## Task
Reproduce exactly the stretch of lines running from the line with "Given: Open AFL" to the end of the entries below.

(Data extracted from a collection)
- Opening Delimiter -
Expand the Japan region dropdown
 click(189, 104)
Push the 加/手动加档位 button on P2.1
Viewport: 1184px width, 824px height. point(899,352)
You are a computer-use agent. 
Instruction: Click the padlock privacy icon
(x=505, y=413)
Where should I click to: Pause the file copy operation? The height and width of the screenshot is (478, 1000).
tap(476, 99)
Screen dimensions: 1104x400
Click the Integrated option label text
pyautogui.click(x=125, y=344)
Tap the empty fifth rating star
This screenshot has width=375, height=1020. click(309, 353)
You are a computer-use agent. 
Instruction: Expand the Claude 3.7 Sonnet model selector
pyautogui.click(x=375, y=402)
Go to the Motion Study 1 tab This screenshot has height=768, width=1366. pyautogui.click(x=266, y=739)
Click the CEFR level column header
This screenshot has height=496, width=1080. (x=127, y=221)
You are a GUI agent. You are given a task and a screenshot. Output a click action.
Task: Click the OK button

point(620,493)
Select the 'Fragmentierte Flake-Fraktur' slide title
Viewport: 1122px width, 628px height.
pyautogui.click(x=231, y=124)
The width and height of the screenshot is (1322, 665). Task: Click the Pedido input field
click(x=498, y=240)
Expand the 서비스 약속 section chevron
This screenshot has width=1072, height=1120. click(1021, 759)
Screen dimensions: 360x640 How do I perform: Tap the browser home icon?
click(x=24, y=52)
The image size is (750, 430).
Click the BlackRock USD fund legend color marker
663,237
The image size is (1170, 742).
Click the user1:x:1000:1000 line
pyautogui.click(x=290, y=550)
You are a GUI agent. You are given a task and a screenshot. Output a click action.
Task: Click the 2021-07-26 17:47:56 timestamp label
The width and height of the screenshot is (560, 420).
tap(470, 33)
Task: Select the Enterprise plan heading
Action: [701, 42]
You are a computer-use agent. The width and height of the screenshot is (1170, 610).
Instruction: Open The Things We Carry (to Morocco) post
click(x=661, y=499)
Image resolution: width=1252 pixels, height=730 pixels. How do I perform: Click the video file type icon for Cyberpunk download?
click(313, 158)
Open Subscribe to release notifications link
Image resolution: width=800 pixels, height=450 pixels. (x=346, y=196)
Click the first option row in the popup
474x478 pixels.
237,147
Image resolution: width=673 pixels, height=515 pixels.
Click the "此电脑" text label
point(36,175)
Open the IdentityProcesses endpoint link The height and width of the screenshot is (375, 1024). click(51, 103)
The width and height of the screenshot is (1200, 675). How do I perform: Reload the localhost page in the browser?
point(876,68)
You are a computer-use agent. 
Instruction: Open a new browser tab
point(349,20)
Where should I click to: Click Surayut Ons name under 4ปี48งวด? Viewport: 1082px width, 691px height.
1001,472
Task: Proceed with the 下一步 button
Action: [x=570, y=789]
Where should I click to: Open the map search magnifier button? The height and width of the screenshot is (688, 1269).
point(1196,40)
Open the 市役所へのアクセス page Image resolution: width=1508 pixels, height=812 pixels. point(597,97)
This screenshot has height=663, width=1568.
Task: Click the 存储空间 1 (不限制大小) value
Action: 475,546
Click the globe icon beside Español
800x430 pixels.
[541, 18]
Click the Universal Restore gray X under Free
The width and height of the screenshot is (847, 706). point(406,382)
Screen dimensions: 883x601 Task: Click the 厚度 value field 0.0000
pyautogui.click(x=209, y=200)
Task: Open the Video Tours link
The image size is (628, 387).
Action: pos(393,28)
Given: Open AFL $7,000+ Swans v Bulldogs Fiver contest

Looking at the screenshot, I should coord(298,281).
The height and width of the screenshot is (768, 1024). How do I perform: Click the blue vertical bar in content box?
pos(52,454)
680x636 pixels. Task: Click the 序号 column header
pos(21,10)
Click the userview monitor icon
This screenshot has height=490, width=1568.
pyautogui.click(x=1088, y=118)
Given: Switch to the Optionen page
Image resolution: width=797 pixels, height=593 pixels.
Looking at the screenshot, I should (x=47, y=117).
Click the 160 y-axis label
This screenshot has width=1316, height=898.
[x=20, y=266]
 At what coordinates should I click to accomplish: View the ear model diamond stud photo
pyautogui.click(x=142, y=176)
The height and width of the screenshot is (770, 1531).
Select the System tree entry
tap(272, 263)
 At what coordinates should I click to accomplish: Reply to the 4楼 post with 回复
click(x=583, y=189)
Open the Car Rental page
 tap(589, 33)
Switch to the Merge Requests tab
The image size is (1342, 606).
- Closing Delimiter -
## Task output
Given: Open AFL $7,000+ Swans v Bulldogs Fiver contest

Looking at the screenshot, I should coord(298,281).
The height and width of the screenshot is (768, 1024). How do I perform: Click the blue vertical bar in content box?
pos(52,454)
680x636 pixels. Task: Click the 序号 column header
pos(21,10)
Click the userview monitor icon
This screenshot has height=490, width=1568.
pyautogui.click(x=1088, y=118)
Given: Switch to the Optionen page
Image resolution: width=797 pixels, height=593 pixels.
Looking at the screenshot, I should (x=47, y=117).
Click the 160 y-axis label
This screenshot has width=1316, height=898.
[x=20, y=266]
 At what coordinates should I click to accomplish: View the ear model diamond stud photo
pyautogui.click(x=142, y=176)
The height and width of the screenshot is (770, 1531).
Select the System tree entry
tap(272, 263)
 At what coordinates should I click to accomplish: Reply to the 4楼 post with 回复
click(x=583, y=189)
Open the Car Rental page
 tap(589, 33)
Switch to the Merge Requests tab
The image size is (1342, 606).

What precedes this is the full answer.